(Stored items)
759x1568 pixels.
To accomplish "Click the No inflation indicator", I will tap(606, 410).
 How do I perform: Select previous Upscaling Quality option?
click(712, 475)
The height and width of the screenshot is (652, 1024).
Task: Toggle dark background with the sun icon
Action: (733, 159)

** The task **
Copy out the records in full, matching every line character for character.

** Result below **
759x1568 pixels.
To accomplish "Click the No inflation indicator", I will tap(606, 410).
 How do I perform: Select previous Upscaling Quality option?
click(712, 475)
The height and width of the screenshot is (652, 1024).
Task: Toggle dark background with the sun icon
Action: (733, 159)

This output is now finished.